*Short exercise*. Recast every line of the entries below as a Markdown table with two columns, Row and Entry line. Number the rows in order and leave out blank lines.

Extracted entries
━━━━━━━━━━━━━━━━━━━━━━━━━━━━━━

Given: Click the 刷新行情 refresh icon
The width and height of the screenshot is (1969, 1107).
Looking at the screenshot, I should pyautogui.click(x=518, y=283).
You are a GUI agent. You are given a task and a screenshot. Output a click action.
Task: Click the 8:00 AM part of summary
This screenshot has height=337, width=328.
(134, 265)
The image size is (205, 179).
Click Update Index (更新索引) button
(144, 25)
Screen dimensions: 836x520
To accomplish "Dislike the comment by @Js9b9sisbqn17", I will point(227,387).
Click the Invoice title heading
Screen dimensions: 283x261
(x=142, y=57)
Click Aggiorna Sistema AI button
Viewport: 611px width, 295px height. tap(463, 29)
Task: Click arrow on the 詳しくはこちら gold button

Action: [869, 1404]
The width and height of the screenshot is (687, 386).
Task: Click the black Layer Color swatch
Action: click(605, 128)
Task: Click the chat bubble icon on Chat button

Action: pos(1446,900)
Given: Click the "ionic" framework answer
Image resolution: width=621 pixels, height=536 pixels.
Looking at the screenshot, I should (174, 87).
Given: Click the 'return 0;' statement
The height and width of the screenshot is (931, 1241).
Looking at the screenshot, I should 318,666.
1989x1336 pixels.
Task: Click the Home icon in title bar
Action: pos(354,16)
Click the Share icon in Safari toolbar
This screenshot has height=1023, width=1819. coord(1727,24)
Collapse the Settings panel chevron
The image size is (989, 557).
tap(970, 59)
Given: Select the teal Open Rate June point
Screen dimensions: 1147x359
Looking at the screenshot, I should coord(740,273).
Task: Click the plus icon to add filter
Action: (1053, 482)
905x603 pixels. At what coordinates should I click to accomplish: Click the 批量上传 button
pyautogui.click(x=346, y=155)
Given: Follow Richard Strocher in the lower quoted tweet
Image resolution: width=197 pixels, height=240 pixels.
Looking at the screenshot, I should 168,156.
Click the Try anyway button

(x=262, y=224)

━━━━━━━━━━━━━━━━━━━━━━━━━━━━━━

*Reply to the exercise*.
| Row | Entry line |
|---|---|
| 1 | Given: Click the 刷新行情 refresh icon |
| 2 | The width and height of the screenshot is (1969, 1107). |
| 3 | Looking at the screenshot, I should pyautogui.click(x=518, y=283). |
| 4 | You are a GUI agent. You are given a task and a screenshot. Output a click action. |
| 5 | Task: Click the 8:00 AM part of summary |
| 6 | This screenshot has height=337, width=328. |
| 7 | (134, 265) |
| 8 | The image size is (205, 179). |
| 9 | Click Update Index (更新索引) button |
| 10 | (144, 25) |
| 11 | Screen dimensions: 836x520 |
| 12 | To accomplish "Dislike the comment by @Js9b9sisbqn17", I will point(227,387). |
| 13 | Click the Invoice title heading |
| 14 | Screen dimensions: 283x261 |
| 15 | (x=142, y=57) |
| 16 | Click Aggiorna Sistema AI button |
| 17 | Viewport: 611px width, 295px height. tap(463, 29) |
| 18 | Task: Click arrow on the 詳しくはこちら gold button |
| 19 | Action: [869, 1404] |
| 20 | The width and height of the screenshot is (687, 386). |
| 21 | Task: Click the black Layer Color swatch |
| 22 | Action: click(605, 128) |
| 23 | Task: Click the chat bubble icon on Chat button |
| 24 | Action: pos(1446,900) |
| 25 | Given: Click the "ionic" framework answer |
| 26 | Image resolution: width=621 pixels, height=536 pixels. |
| 27 | Looking at the screenshot, I should (174, 87). |
| 28 | Given: Click the 'return 0;' statement |
| 29 | The height and width of the screenshot is (931, 1241). |
| 30 | Looking at the screenshot, I should 318,666. |
| 31 | 1989x1336 pixels. |
| 32 | Task: Click the Home icon in title bar |
| 33 | Action: pos(354,16) |
| 34 | Click the Share icon in Safari toolbar |
| 35 | This screenshot has height=1023, width=1819. coord(1727,24) |
| 36 | Collapse the Settings panel chevron |
| 37 | The image size is (989, 557). |
| 38 | tap(970, 59) |
| 39 | Given: Select the teal Open Rate June point |
| 40 | Screen dimensions: 1147x359 |
| 41 | Looking at the screenshot, I should coord(740,273). |
| 42 | Task: Click the plus icon to add filter |
| 43 | Action: (1053, 482) |
| 44 | 905x603 pixels. At what coordinates should I click to accomplish: Click the 批量上传 button |
| 45 | pyautogui.click(x=346, y=155) |
| 46 | Given: Follow Richard Strocher in the lower quoted tweet |
| 47 | Image resolution: width=197 pixels, height=240 pixels. |
| 48 | Looking at the screenshot, I should 168,156. |
| 49 | Click the Try anyway button |
| 50 | (x=262, y=224) |